Subject areas: Physics, Engineering, Materials science

Graphical abstract

Physics; Engineering; Materials science

Introduction

Moore’s law predicts that the number of transistors on a chip doubles every two years, boosting performance and complexity.¹^,² With the continuous progress of the manufacturing process, the size of the transistor continue to shrink, and the calculating speed and functional complexity of the chip have been greatly improved. At present, the 5-nanometer process (the smallest characteristic size of transistors) becomes the main technology of top-of-line chip manufacturing. What’s more, some foundry companies begin to launch the 3nm process, such as Samsung and TSMC. As chip technology gets smaller, it brings many challenges, such as: quantum effects, thermal effects, cost, and complexity issues. At the same time, with the rapid development of artificial intelligence (AI) and the Internet of Things (IOT), higher requirements are put forward for the data processing capabilities of devices.³^,⁴^,⁵^,⁶ However, the traditional von Neumann computing architecture, with its separate storage and processing units, leads to serious issues of power consumption and signal delay.⁷^,⁸ Thus, enhancing traditional computing power by process alone is limited. We must innovate at the architectural level to overcome von Neumann bottleneck, providing more efficient and energy-efficient solutions for large data processing.

At present, many emerging technologies, such as heterogeneous computing, memory computing, neuromorphic computing, quantum computing, optical computing, edge computing, etc.,⁹^,¹⁰^,¹¹^,¹²^,¹³ are used to explore new computing architectures. Among them, neuromorphic computing is a new computing paradigm inspired by the human brain, which has the characteristics of high energy efficiency, low power consumption, parallel, and autonomous learning, etc.¹⁴ The human-brain neural network built through synapses and neurons can improve computing power and reduce power consumption, which is a potential candidate for a new computing architecture.

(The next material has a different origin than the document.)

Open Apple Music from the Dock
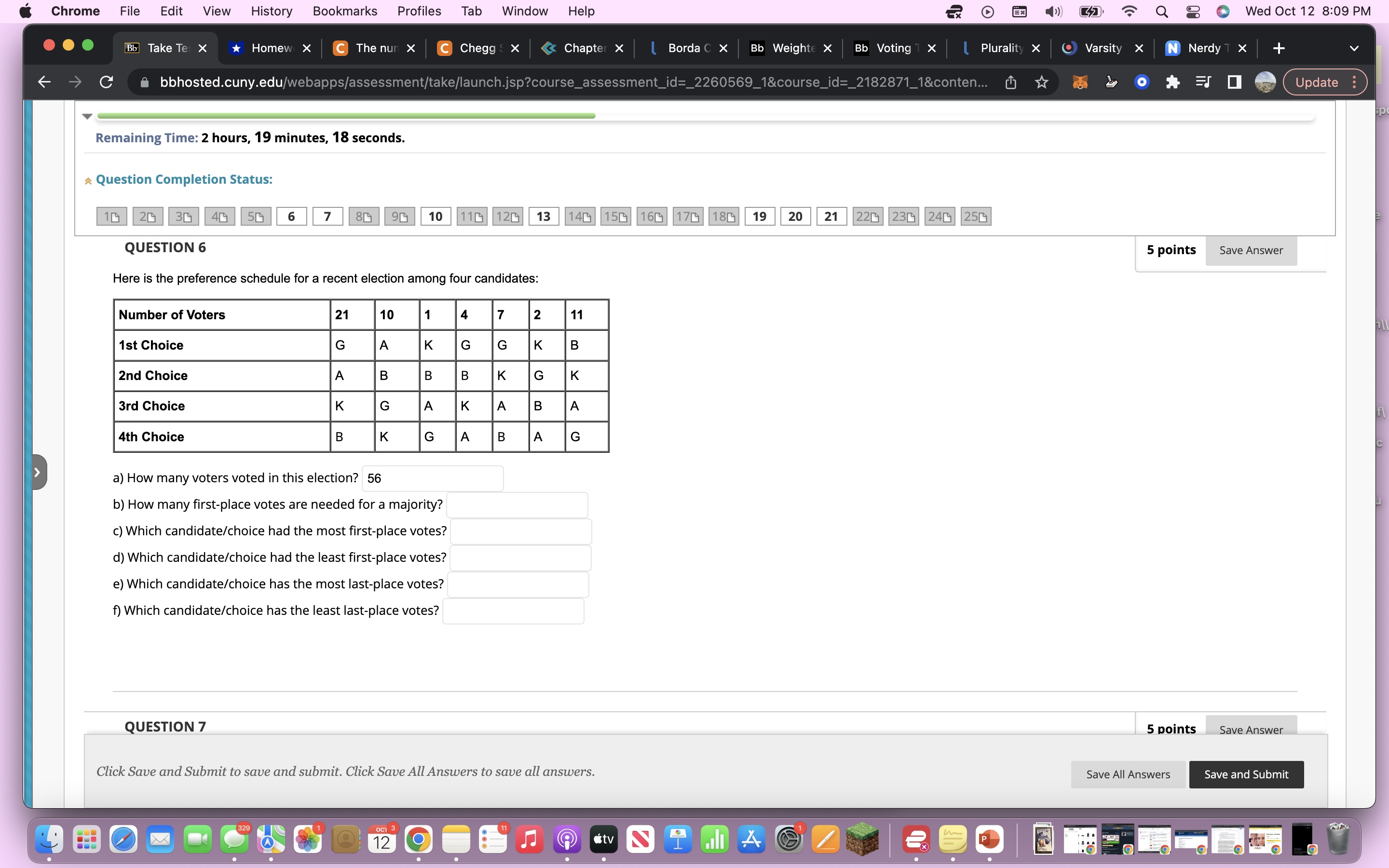 click(x=530, y=839)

As early as 2014, IBM of the United States built the brain-like chip True North by integrating 5.4 billion silicon transistors, and the computing power and performance of the chip showed exponential growth and low power consumption.¹⁵ However, the True North chip is a hardware network based on traditional silicon-based transistors, and the complexity of the process has also increased exponentially. In fact, early in 1971, Leon Chua predicted the passive basic component (“memristor”) lost in the fourth from the completeness of circuit theory.¹⁶ It is the fourth basic circuit element after resistance, capacitance, and inductance. In 2008, HP Laboratories first established the link between the memristor theory and experimental results, making the memristor move from theory to practice.¹⁷ The memristor is a type of circuit element characterized by its simple structure, low power consumption, small size, and fast response speed. The resistance value of the memristor varies in response to the level of charge or voltage passing through it. When the power supply is disconnected, it can retain this resistance value until it is altered by a subsequent passage of charge or voltage. Therefore, it is considered to be an ideal unit for the future neuromorphic computation.

Since the concept of memristor was proposed, many new materials and structures of memristor have been proposed,¹⁸^,¹⁹^,²⁰^,²¹ such as metal oxides, two-dimensional materials, organic materials, heterojunction, etc. After this, further exploration is carried out on the application of devices and arrays, such as image recognition, multi-modal perception, construction of hardware-like brain systems, and three-dimensional integration, etc.²²^,²³^,²⁴^,²⁵^,²⁶ First of all, the device performance is an unavoidable topic for the possible device applications. In neuromorphic devices, resistive materials and device structures determine the performance of the memristor, such as switching ratio, endurance, retention, switch speed, and resistance switching (RS). In this review, we are focusing more on strategy to improve the performance of the device, as shown in Figure 1. Firstly, the common fabrication methods of memristors are described, including sputtering, chemical vapor deposition (CVD), atomic layer deposition (ALD) and 2D/3D printing, and the effects of the parameters and gas environment on the microstructure of the material during the preparation are analyzed. Next, the effects on device performance will be discussed from the perspective of material composite and modification. Then, the optimization methods of devices and arrays are summarized from the structure. Finally, the newest applications of memristor in multi-sensory simulation, neuromorphic computing, and memory storage are introduced. At the end of this paper, the current challenges of memristor are summarized and prospected.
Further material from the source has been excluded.